Your reply should be the full listing, copied exactly.

Segment Open

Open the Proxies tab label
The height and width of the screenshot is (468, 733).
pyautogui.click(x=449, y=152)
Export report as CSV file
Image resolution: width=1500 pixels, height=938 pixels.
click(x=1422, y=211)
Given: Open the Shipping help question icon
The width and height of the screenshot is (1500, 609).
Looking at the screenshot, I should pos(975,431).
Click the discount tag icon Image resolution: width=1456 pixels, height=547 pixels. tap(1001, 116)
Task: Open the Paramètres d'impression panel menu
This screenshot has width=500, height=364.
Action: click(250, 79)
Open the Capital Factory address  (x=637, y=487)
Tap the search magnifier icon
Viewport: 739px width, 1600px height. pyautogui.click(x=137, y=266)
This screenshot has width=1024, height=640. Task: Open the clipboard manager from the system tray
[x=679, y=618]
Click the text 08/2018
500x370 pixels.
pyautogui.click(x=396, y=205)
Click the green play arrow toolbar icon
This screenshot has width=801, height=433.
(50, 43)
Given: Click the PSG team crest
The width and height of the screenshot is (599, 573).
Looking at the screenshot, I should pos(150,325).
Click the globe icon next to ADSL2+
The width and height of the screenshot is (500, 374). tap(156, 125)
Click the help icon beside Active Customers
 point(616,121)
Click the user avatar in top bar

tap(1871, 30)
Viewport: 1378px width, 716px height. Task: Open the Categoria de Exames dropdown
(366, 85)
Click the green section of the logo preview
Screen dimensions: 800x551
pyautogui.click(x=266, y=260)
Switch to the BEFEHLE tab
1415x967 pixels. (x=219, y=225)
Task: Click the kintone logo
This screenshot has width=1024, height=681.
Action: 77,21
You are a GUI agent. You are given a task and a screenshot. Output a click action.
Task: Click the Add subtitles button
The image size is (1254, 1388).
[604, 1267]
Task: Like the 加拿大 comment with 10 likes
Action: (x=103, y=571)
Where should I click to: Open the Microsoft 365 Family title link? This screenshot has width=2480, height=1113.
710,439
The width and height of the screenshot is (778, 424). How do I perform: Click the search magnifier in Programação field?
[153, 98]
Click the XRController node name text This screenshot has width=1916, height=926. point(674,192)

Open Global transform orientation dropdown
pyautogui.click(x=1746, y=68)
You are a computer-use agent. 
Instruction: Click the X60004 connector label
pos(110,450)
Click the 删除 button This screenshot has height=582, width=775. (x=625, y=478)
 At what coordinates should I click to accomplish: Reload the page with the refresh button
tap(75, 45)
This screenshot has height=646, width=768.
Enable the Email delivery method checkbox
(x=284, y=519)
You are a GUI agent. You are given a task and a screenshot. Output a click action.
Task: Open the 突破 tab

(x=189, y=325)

Segment Closed

#### [FINAL ANSWER]
Open the Proxies tab label
The height and width of the screenshot is (468, 733).
pyautogui.click(x=449, y=152)
Export report as CSV file
Image resolution: width=1500 pixels, height=938 pixels.
click(x=1422, y=211)
Given: Open the Shipping help question icon
The width and height of the screenshot is (1500, 609).
Looking at the screenshot, I should pos(975,431).
Click the discount tag icon Image resolution: width=1456 pixels, height=547 pixels. tap(1001, 116)
Task: Open the Paramètres d'impression panel menu
This screenshot has width=500, height=364.
Action: click(250, 79)
Open the Capital Factory address  (x=637, y=487)
Tap the search magnifier icon
Viewport: 739px width, 1600px height. pyautogui.click(x=137, y=266)
This screenshot has width=1024, height=640. Task: Open the clipboard manager from the system tray
[x=679, y=618]
Click the text 08/2018
500x370 pixels.
pyautogui.click(x=396, y=205)
Click the green play arrow toolbar icon
This screenshot has width=801, height=433.
(50, 43)
Given: Click the PSG team crest
The width and height of the screenshot is (599, 573).
Looking at the screenshot, I should pos(150,325).
Click the globe icon next to ADSL2+
The width and height of the screenshot is (500, 374). tap(156, 125)
Click the help icon beside Active Customers
 point(616,121)
Click the user avatar in top bar

tap(1871, 30)
Viewport: 1378px width, 716px height. Task: Open the Categoria de Exames dropdown
(366, 85)
Click the green section of the logo preview
Screen dimensions: 800x551
pyautogui.click(x=266, y=260)
Switch to the BEFEHLE tab
1415x967 pixels. (x=219, y=225)
Task: Click the kintone logo
This screenshot has width=1024, height=681.
Action: 77,21
You are a GUI agent. You are given a task and a screenshot. Output a click action.
Task: Click the Add subtitles button
The image size is (1254, 1388).
[604, 1267]
Task: Like the 加拿大 comment with 10 likes
Action: (x=103, y=571)
Where should I click to: Open the Microsoft 365 Family title link? This screenshot has width=2480, height=1113.
710,439
The width and height of the screenshot is (778, 424). How do I perform: Click the search magnifier in Programação field?
[153, 98]
Click the XRController node name text This screenshot has width=1916, height=926. point(674,192)

Open Global transform orientation dropdown
pyautogui.click(x=1746, y=68)
You are a computer-use agent. 
Instruction: Click the X60004 connector label
pos(110,450)
Click the 删除 button This screenshot has height=582, width=775. (x=625, y=478)
 At what coordinates should I click to accomplish: Reload the page with the refresh button
tap(75, 45)
This screenshot has height=646, width=768.
Enable the Email delivery method checkbox
(x=284, y=519)
You are a GUI agent. You are given a task and a screenshot. Output a click action.
Task: Open the 突破 tab

(x=189, y=325)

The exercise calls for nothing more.